No, abbiamo un grande sostegno e un grande aiuto dal mondo, dalla comunità europea, dall’Italia che ci aiuta in questo momento veramente difficile e ci sostiene. Nessuno si aspettava che questa guerra potesse durare così a lungo. Ma siamo sulla nostra terra. L’Ucraina è la nostra terra e la nostra patria, anche se a volte possiamo parlare diverse lingue. Qualcuno parla l’ucraino, qualcuno parla il russo: ma tutti abbiamo la stessa patria e questa patria è l’Ucraina. Non vogliamo cedere a Putin nessun metro del nostro territorio: né in Donbass, né la Crimea, né in altri posti, perché questa è casa nostra e nessuno può venire a prenderci e metterci in ginocchio. Quindi noi proteggiamo la nostra terra, noi combattiamo, noi aiutiamo le persone che sono sfollate, che hanno dovuto abbandonare le loro case.Anche nel nostro seminario a Leopoli abbiamo accolto più di 200 persone durante i primi mesi di guerra. Sono rimaste da noi sei persone che non sanno più dove tornare perché i russi hanno distrutto la loro casa e occupato la loro città.

 

Come funziona la macchina degli aiuti?

Riceviamo gli aiuti o a volte ce li portano direttamente i volontari qui a Leopoli. E poi li portiamo nelle città sotto assedio o dove c’è più bisogno. Andiamo a Kherson, a Kharkiv, nelle regioni di Donetsk e Lugansk. A Kharkiv, per esempio, ci sono due nostre chiese.

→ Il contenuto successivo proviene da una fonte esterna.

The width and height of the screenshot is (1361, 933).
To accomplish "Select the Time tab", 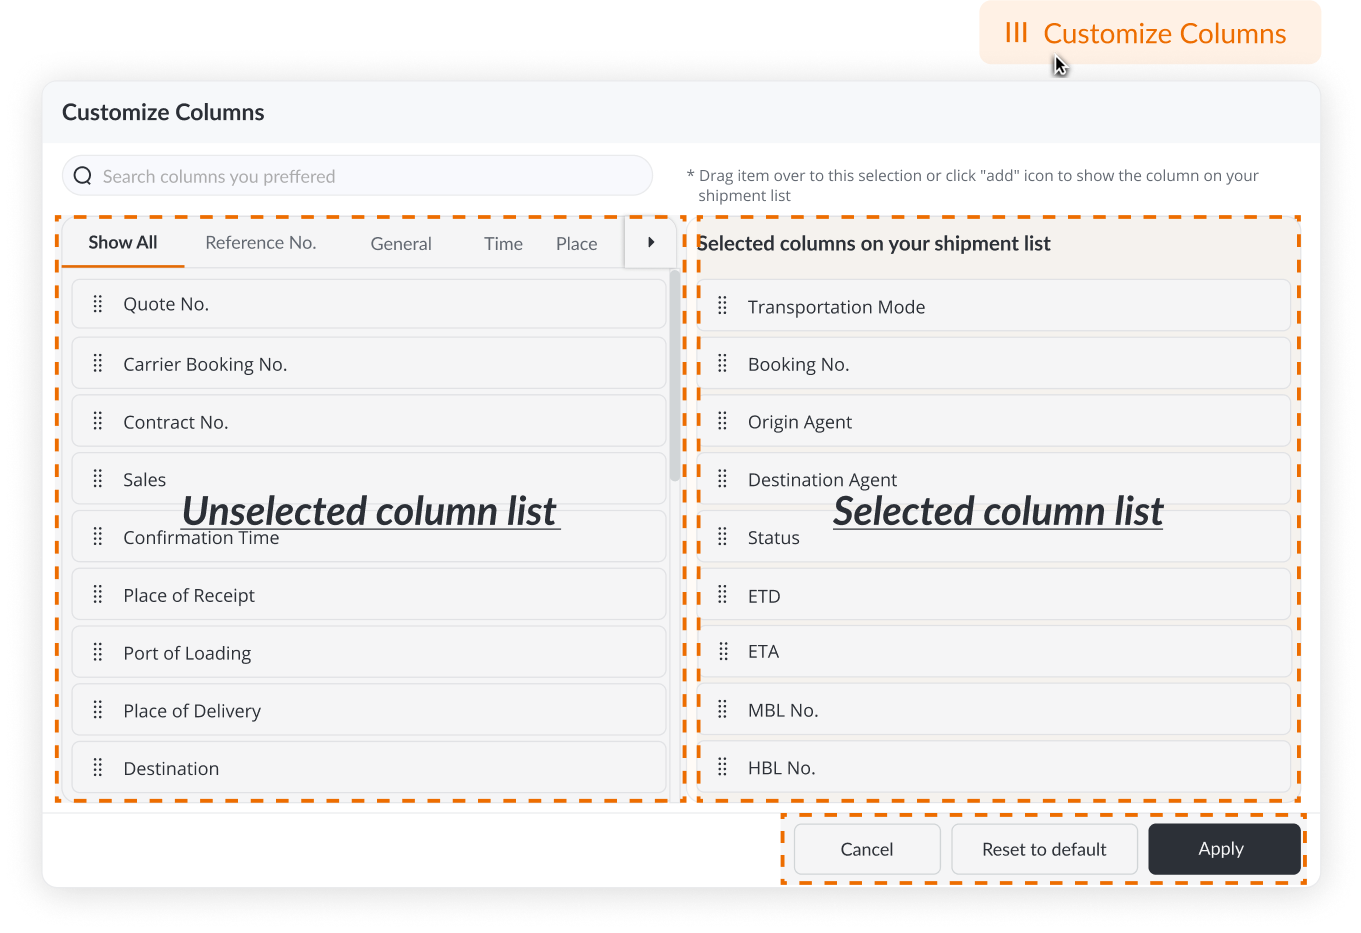I will tap(503, 244).
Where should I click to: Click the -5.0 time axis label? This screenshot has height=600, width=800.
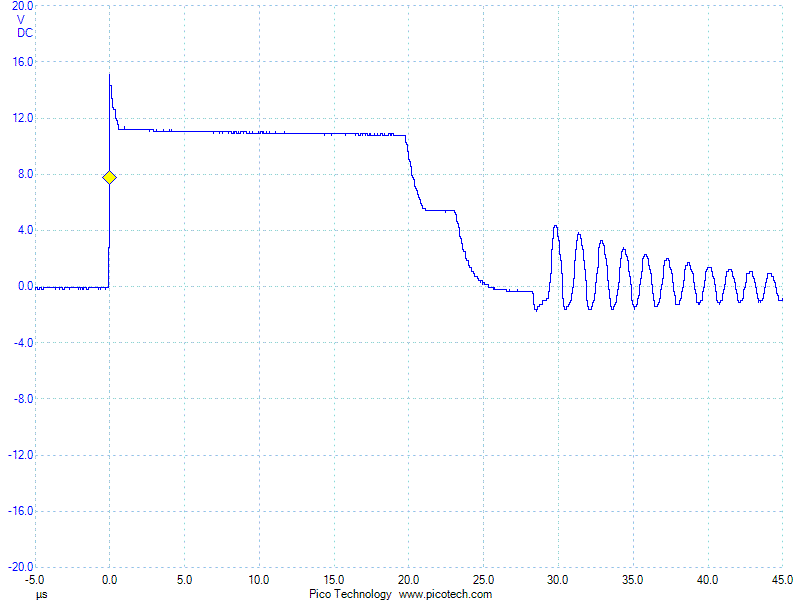[35, 580]
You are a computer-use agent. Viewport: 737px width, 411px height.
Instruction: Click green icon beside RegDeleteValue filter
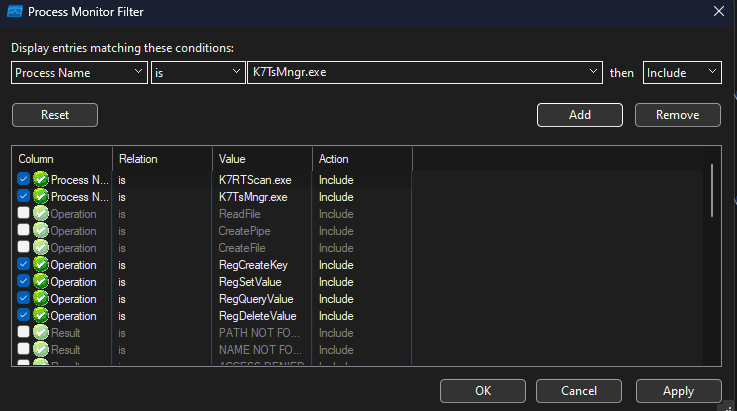pyautogui.click(x=41, y=316)
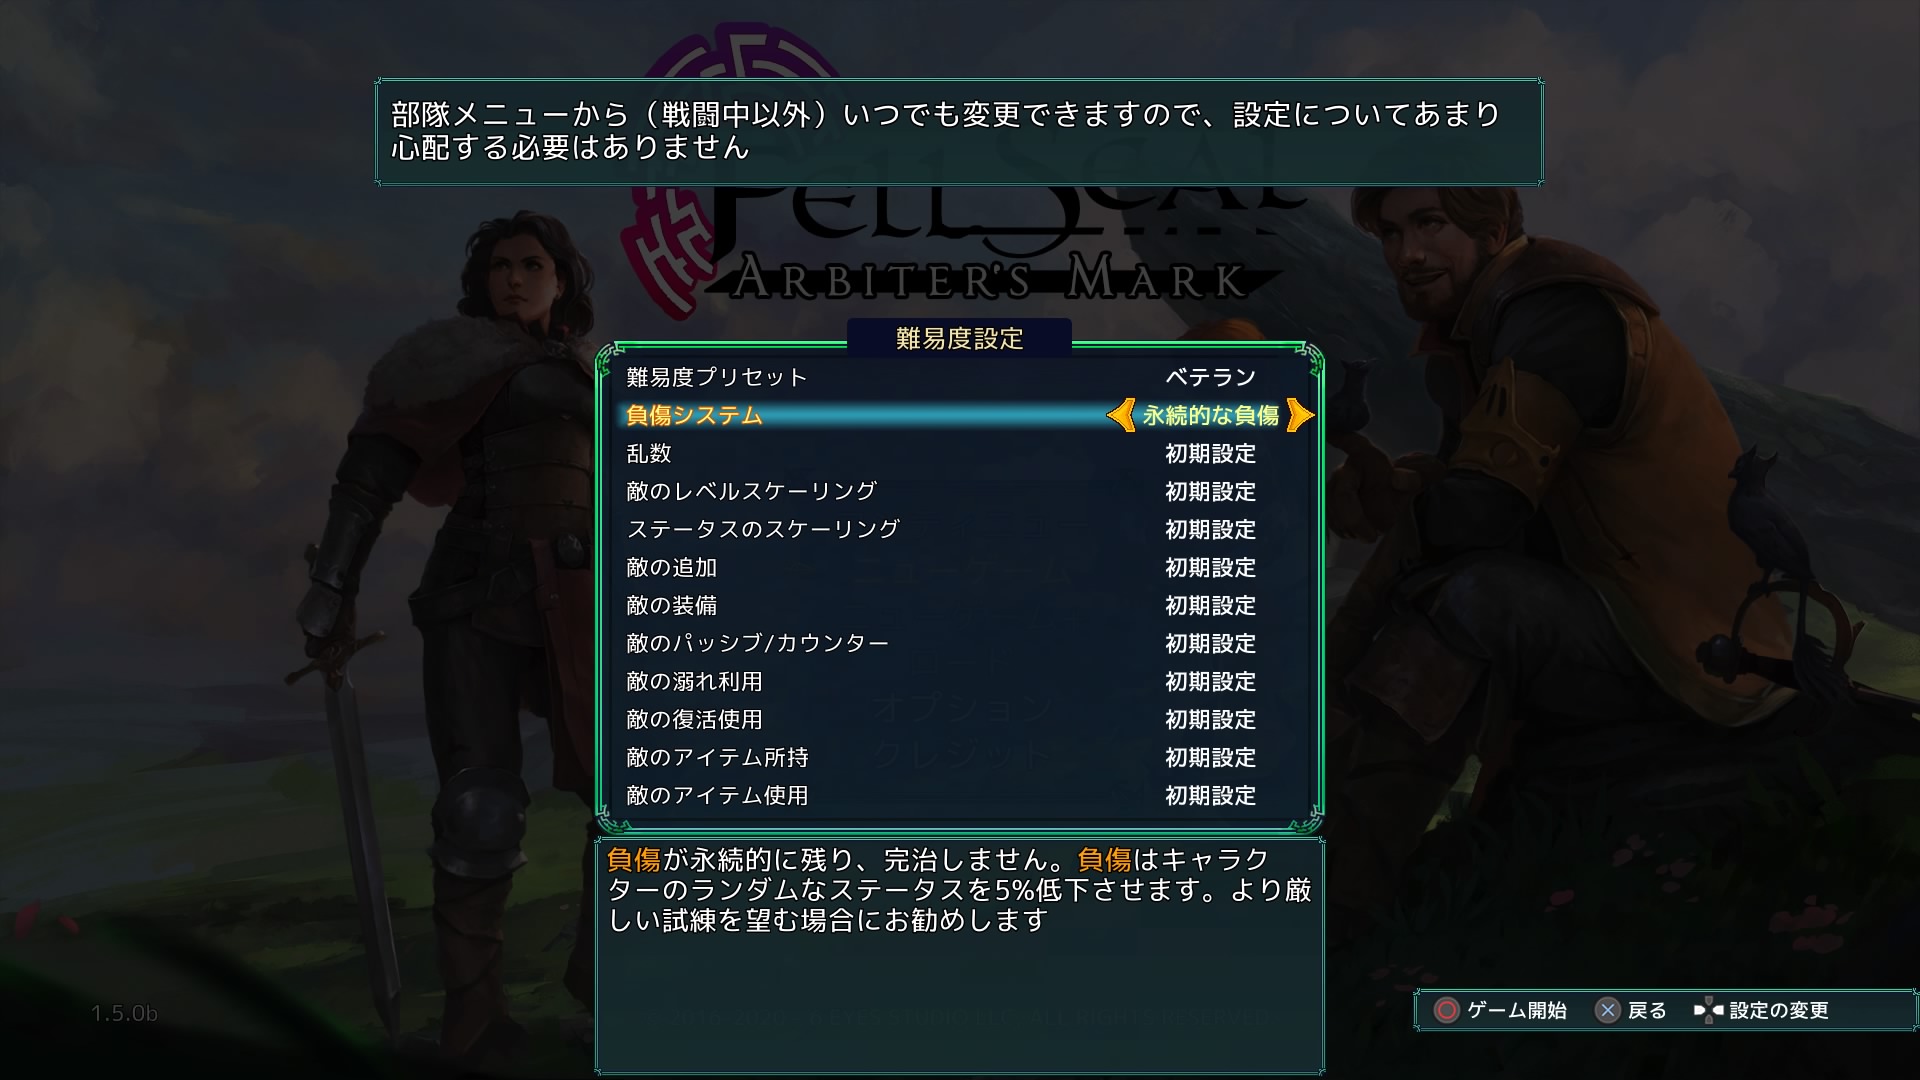Toggle the 敵の復活使用 setting
Image resolution: width=1920 pixels, height=1080 pixels.
coord(960,719)
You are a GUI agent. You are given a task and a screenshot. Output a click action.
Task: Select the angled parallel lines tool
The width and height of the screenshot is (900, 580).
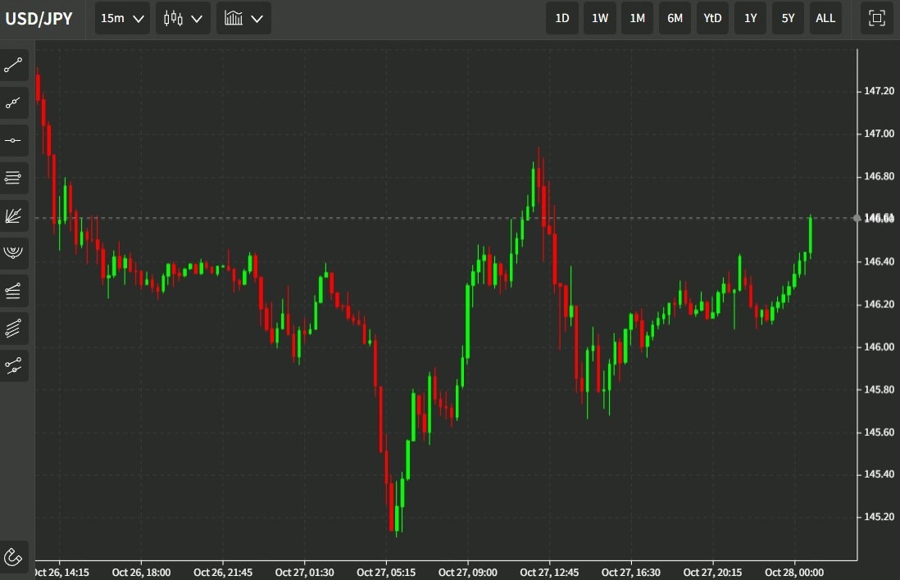(x=13, y=328)
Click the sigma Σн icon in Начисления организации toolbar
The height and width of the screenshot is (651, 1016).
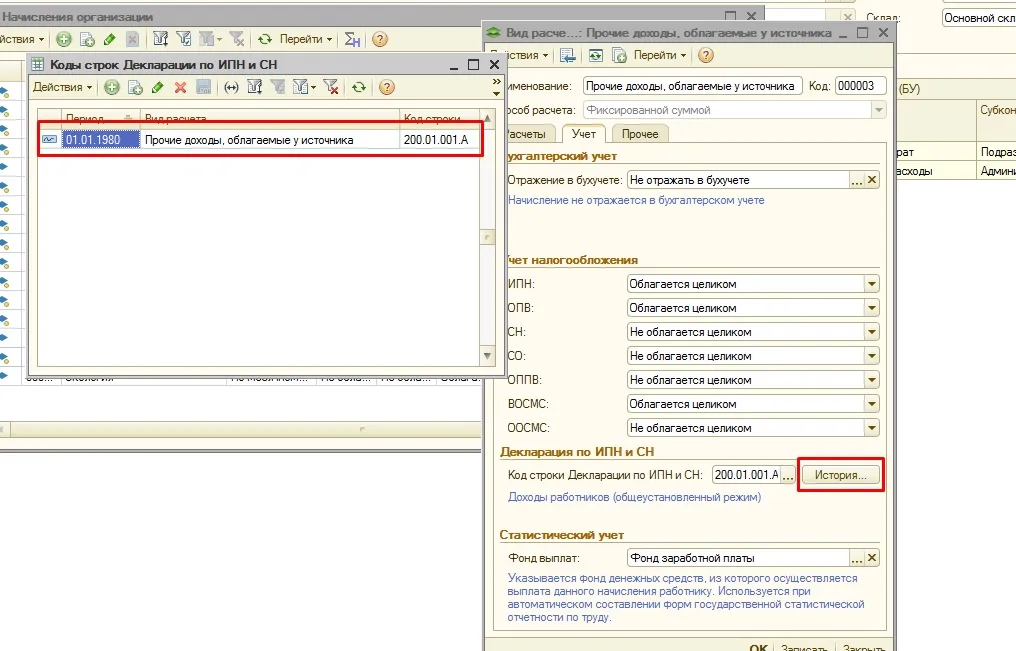tap(352, 40)
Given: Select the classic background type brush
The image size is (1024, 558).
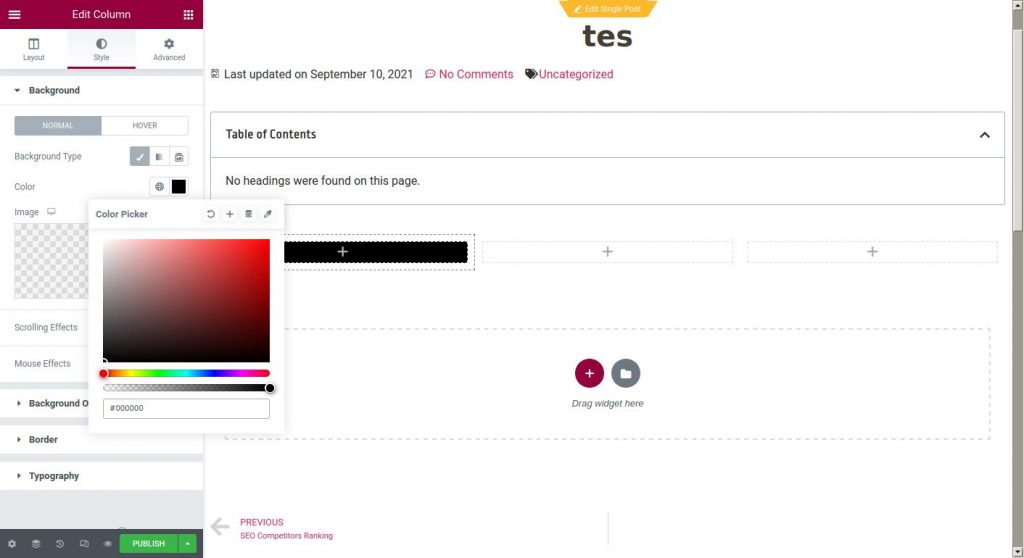Looking at the screenshot, I should pyautogui.click(x=139, y=157).
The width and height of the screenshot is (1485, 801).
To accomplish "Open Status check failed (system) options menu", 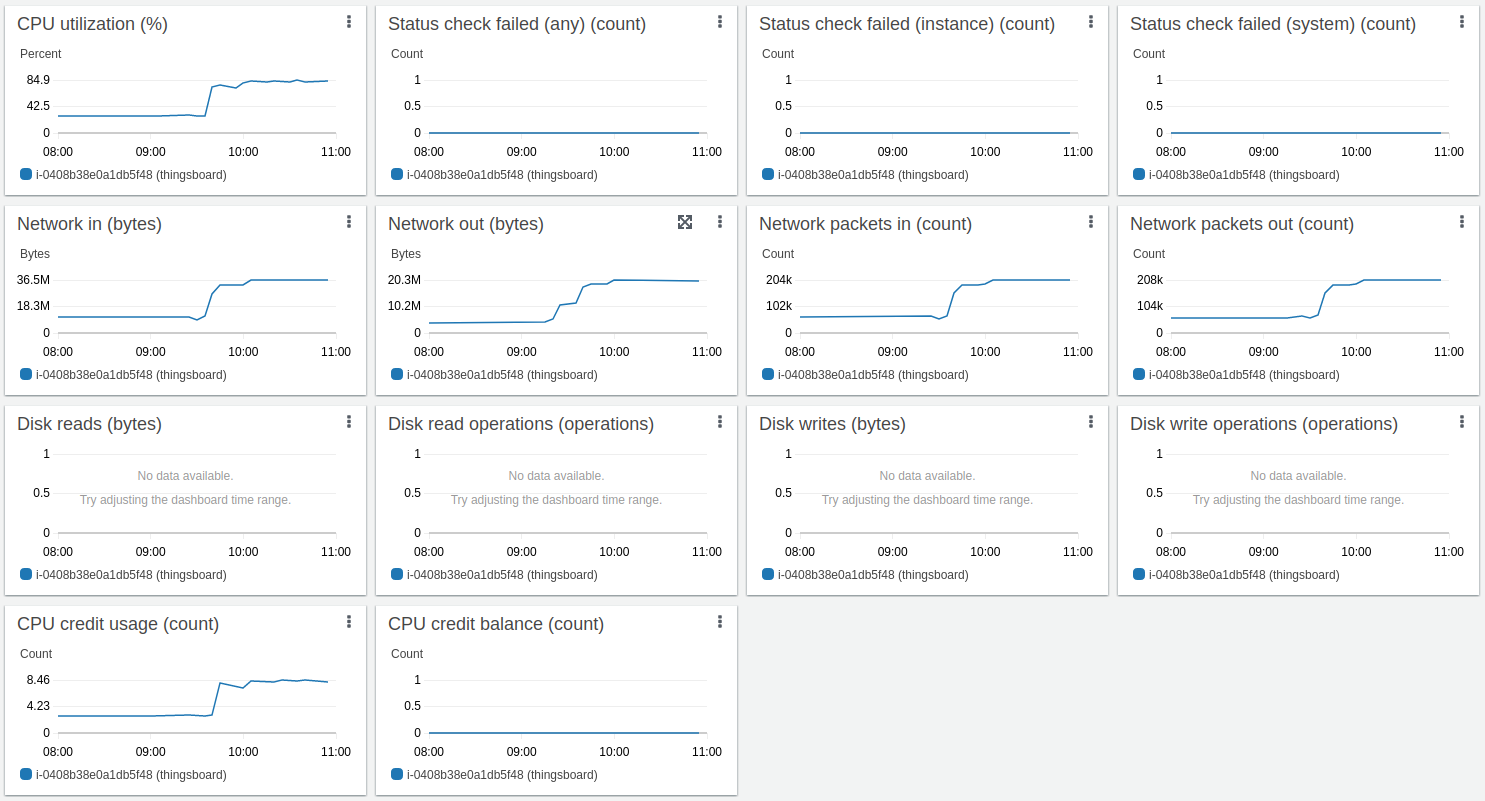I will pyautogui.click(x=1462, y=22).
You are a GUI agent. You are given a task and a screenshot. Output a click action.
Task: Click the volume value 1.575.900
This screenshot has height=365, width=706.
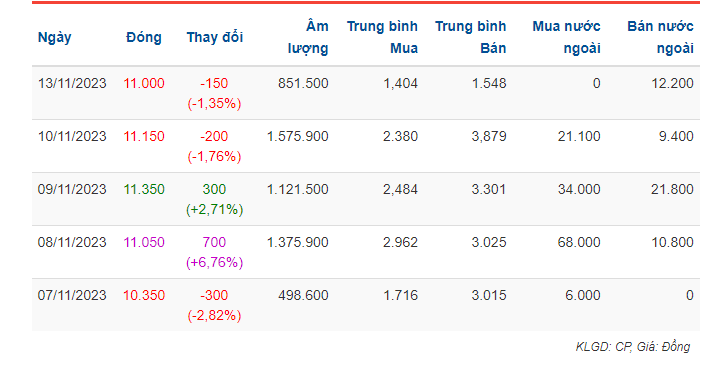(298, 136)
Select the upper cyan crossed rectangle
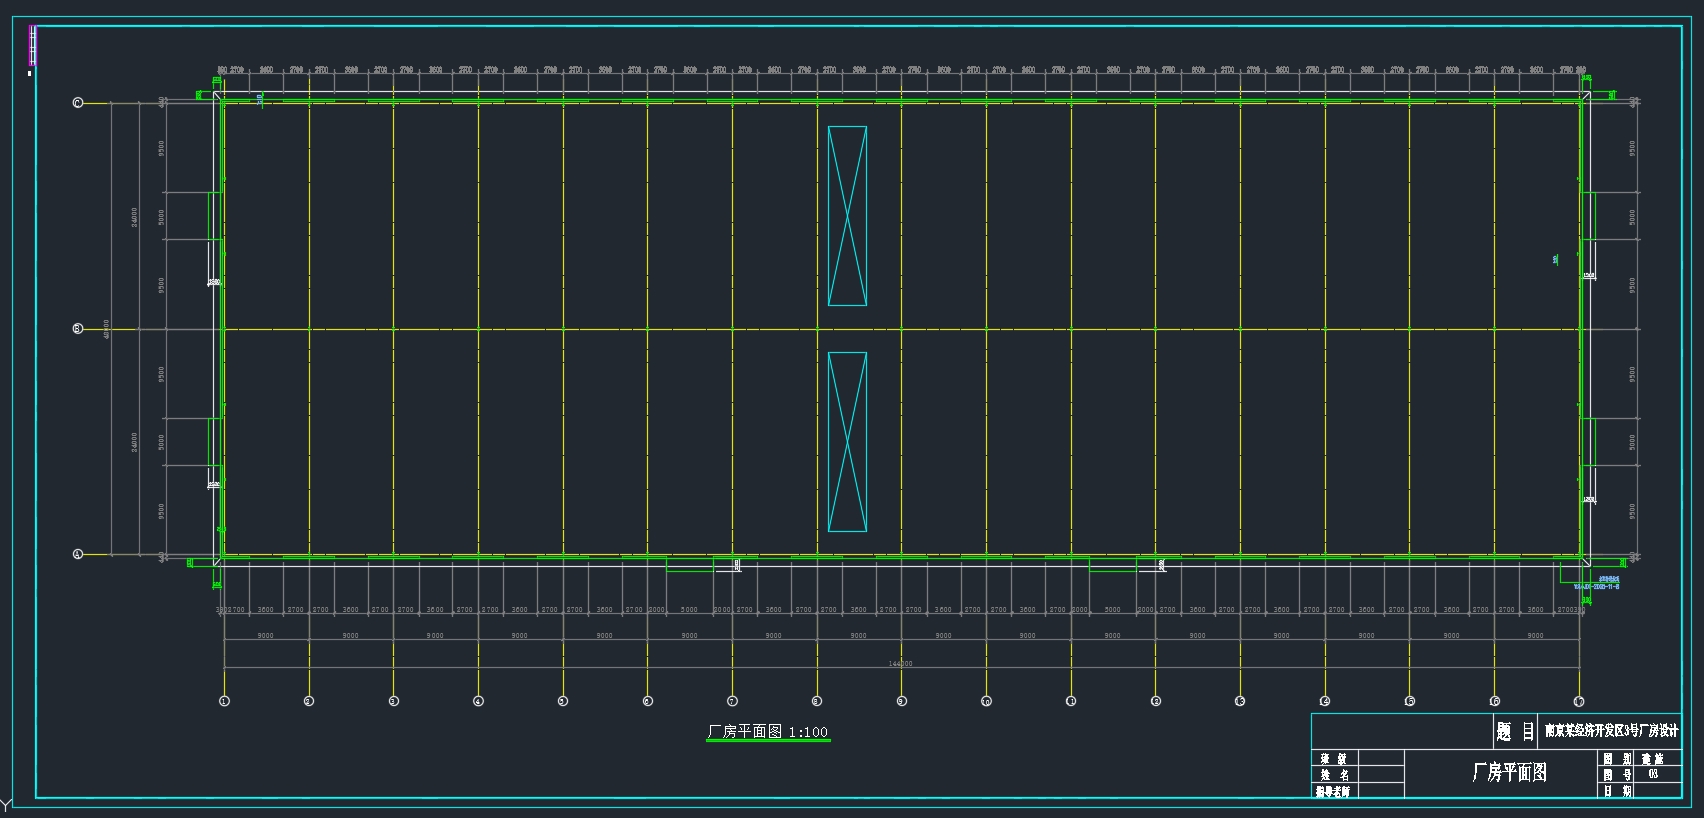 [847, 216]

E ogni giovedì 1500 persone ci vanno per ritirare cibo per i bambini, cibo per gli adulti, il riso, la pasta, i pomodori, altri beni, la carne in scatola, il tonno. vestiti caldi, coperte, soprattutto adesso maglie termiche e medicinali.

 

Qual è stata la cosa più dolorosa in questi 12 mesi?

Vedere la gente che muore. Quasi ogni giorno celebriamo una messa per qualcuno che è morto al fronte. La guerra porta alla morte, alla distruzione, ma porta anche all’odio. Ogni giorno chiedo al Signore di aiutarmi a non riempire il mio cuore con l’odio, perché se il mio cuore si riempie d’odio io ho perso tutto.

 

Che desiderate?

Che tutto possa finire, ma con una pace giusta. E la pace giusta vuol dire che, prima di tutto, i russi devono smettere di sparare. Devono ritirare le loro forze armate dal territorio ucraino. Devono ritirarsi e poi devono anche ristabilire tutto ciò che hanno rubato, devono risarcire il popolo ucraino per tutti i danni, devono prendersi la responsabilità. Tutti abbiamo bisogno di pace, il popolo ucraino soffre, ma anche tantissime famiglie in russia soffrono perché i loro familiari muoiono per una guerra ingiusta.

 

E l’immagine più bella di questi 12 mesi?

Le facce dei volontari, che arrivano dall’Italia e dagli altri Paesi. Vuol dire che c’è interesse per quello che succede qui. Vuol dire che non ci lasciate da soli.